Google Cloud Services
CS544: Big Data Systems
Taught by Prof. Caraza-Harter
Overview
This project uses four Google Cloud services to analyze a Wisconsin schools dataset. Work is done in a Jupyter notebook on a cloud VM, data is uploaded to a GCS bucket, Dataform creates the pipeline into BigQuery, and BigQuery answers analysis questions.
- Create a VM on a public cloud and connect through SSH.
- Create a GCS bucket and upload data.
- Build a Dataform pipeline from GCS to BigQuery.
- Write BigQuery queries with geographic data operations.
Part 1: Virtual Machine Setup
Launch VM
- Launch/manage VMs: Compute instances.
- Choose machine type
e2-medium. - Use Ubuntu 24.04 LTS public image, x86/64 (not Arm64), boot disk size 25 GB (README notes estimate near $25/month).
- No special firewall changes are required for 544.
- Configure SSH keys for laptop access: VM SSH key metadata.
- Optional quota setup: IAM quotas.
GitLab Access from GCP VM
The README states SSH auth to GitLab is only enabled from machines on the same network (for example CSL VM).
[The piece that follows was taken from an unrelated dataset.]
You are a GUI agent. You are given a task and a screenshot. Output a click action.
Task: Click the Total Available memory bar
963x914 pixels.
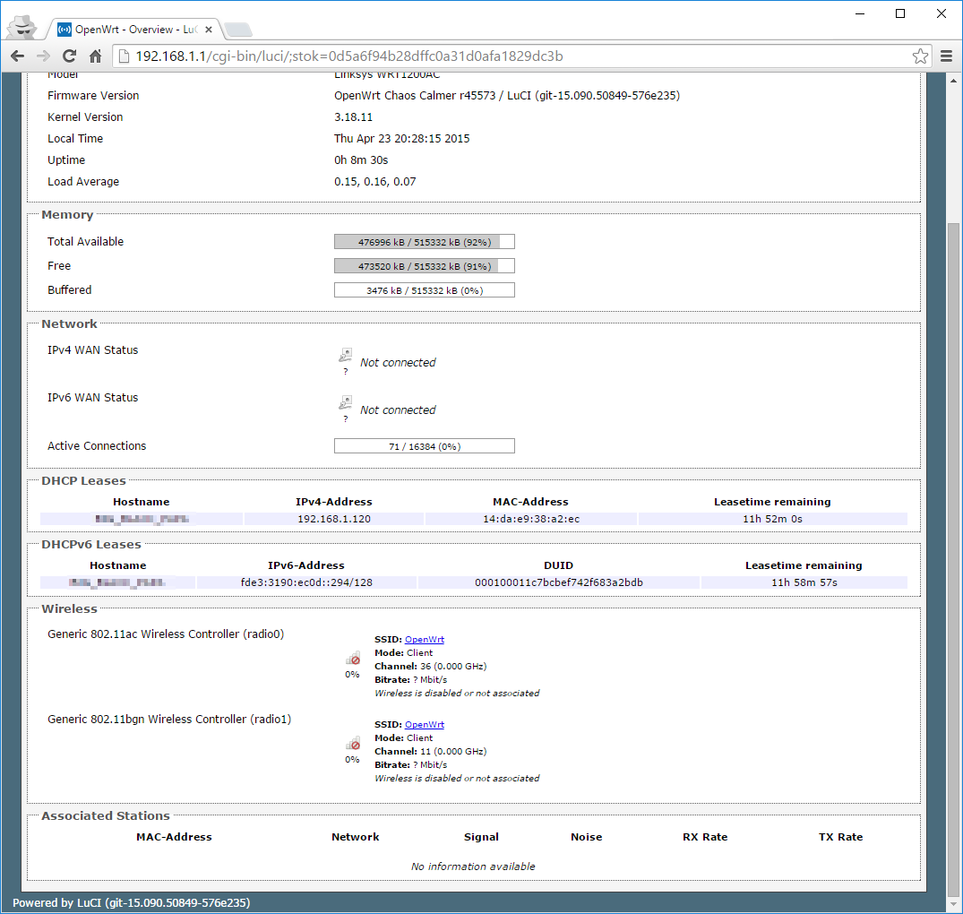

For Google VM workflows, use HTTPS cloning and set a strong GitLab password.
Jupyter Setup
Create a venv and install required packages:
sudo apt install python3-venv
python3 -m venv venv
source venv/bin/activate
pip3 install jupyterlab google-cloud-bigquery google-cloud-bigquery-storage bigquery-magics pyarrow tqdm ipywidgets pandas matplotlib db-dtypes pandas-gbq google-cloud-dataform google-cloud-storageStart JupyterLab:
python3 -m jupyterlab --no-browser- Set up SSH tunnel and connect from browser.
- Paste Jupyter token from terminal when prompted.
- Create
src/p8.ipynb(10 questions are answered there).
Authentication
Grant VM permission to access BigQuery:
gcloud auth application-default login --scopes=openid,https://www.googleapis.com/auth/cloud-platformCautions from the README
- If multiple Google accounts exist in browser, use incognito and sign into the intended account.
- Keep Jupyter locked down; exposing VM/Jupyter can expose your cloud resources.
- If you see "Reauthentication is needed", rerun the login command.
When done working, revoke permissions:
gcloud auth application-default revokePart 1 Questions
- Q1: In a cell starting with
#q1, read/etc/os-releaseand output the string as the cell result (no print). - Q2: Use Python
subprocessto runlscpuand output captured string.
Part 2: GCS Bucket
- Create a private bucket in Google Cloud Storage.
- Bucket name must be globally unique.
- Location: Multi-region, us (multiple regions in the United States).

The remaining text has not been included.